1

Git stores files as blobs, and then uses a SHA-1 checksum as a key to find each specific blob amongst the others, similar to a filename identifying a file.

So how does this dark magic work? That is, How does one start with a text file and end up with a blob? Is a blob created by dereferencing the memory memory address of the file or something?

Keenan Diggs
  • 2,287
  • 16
  • 17
  • 2
    [Git Plumbing and Porcelain](https://git-scm.com/book/en/v2/Git-Internals-Plumbing-and-Porcelain), a must read if you really want to learn more about this. – Tim Biegeleisen Nov 25 '19 at 16:21
  • "Blobs" in git are files. One starts with a text file and finishes with a binary file. No magic. – phd Nov 25 '19 at 16:22
  • If you are using an operating system that doesn't distinguish between text files and binary files (like Unix), it's not even that complicated. You start with a file, Git hashes it, and uses the resulting hash to locate a copy of the file in the data base. – chepner Nov 25 '19 at 17:22
  • git-from-the-inside-out could answers very well to your question: https://codewords.recurse.com/issues/two/git-from-the-inside-out – Philippe Nov 25 '19 at 23:23

1 Answers1

5

There's very little actual magic in Git. The one bit that is pretty magic is (are?) the various Secure Hash Algorithm (SHA) checksum designs, Git's use of these checksums, and how they form a Merkle Tree, but this is more "math magic" than anything else.

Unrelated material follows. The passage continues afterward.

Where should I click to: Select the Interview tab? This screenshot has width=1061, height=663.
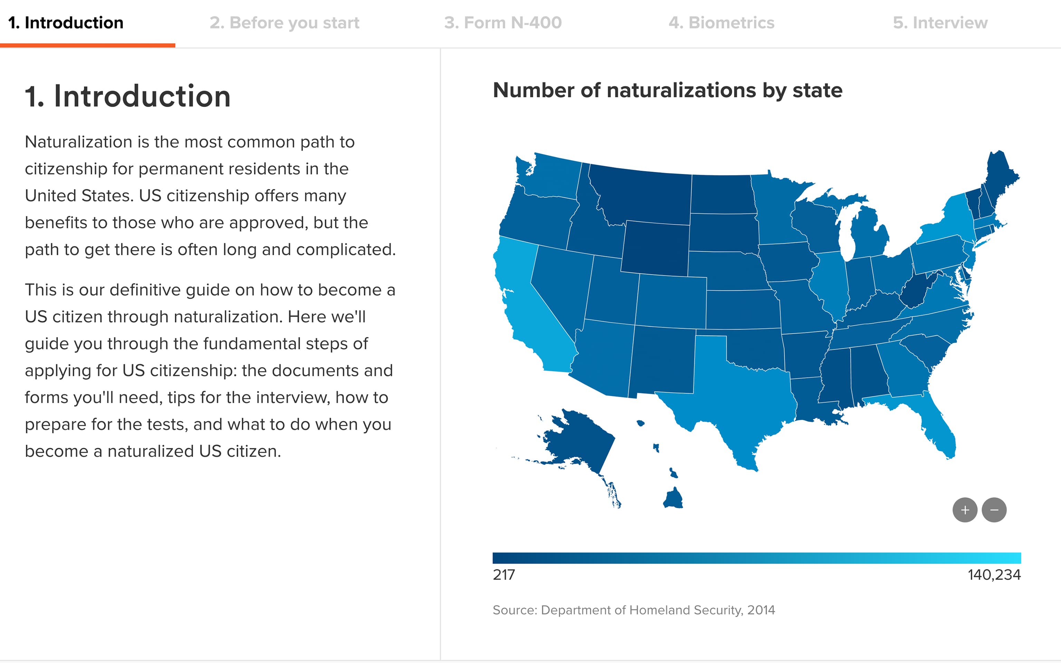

I think you're really asking "how does Git come up with the hash ID", and the answer to that one is simple:

  • Find the size of the file, in bytes. Print this in decimal, e.g., 123.
  • Put the printed size in decimal after the word blob and a space. Append an ASCII NUL character, b'\0' in Python for instance. Hash the prefix and the data, and the result is the blob's hash ID:

    $ python3
    ...
    >>> data = b"some file data\n"
    >>> prefix = "blob {}\0".format(len(data)).encode("utf-8")
    >>> import hashlib
    >>> h = hashlib.sha1()
    >>> h.update(prefix)
    >>> h.update(data)
    >>> h.hexdigest()
    'a831035a26dd2f75c2dd622c70ee22a10ee74a65'
    

We can check by using Git's object hasher:

$ echo 'some file data' | git hash-object -t blob --stdin
a831035a26dd2f75c2dd622c70ee22a10ee74a65

The hashes match, so this is the blob hash for any file that consists solely of the 15-byte line "some file data" as terminated by a newline. Note that it is the content that determine the hash ID: the file's name here is irrelevant. (This means the file's name must be, and is, stored elsewhere—in Git, in one or more tree objects.)

(Note that SHA-1 is no longer considered cryptographically secure. Git is slowly being migrated to other hash algorithms, but there is no rush here. See How does the newly found SHA-1 collision affect Git?)

torek
  • 448,244
  • 59
  • 642
  • 775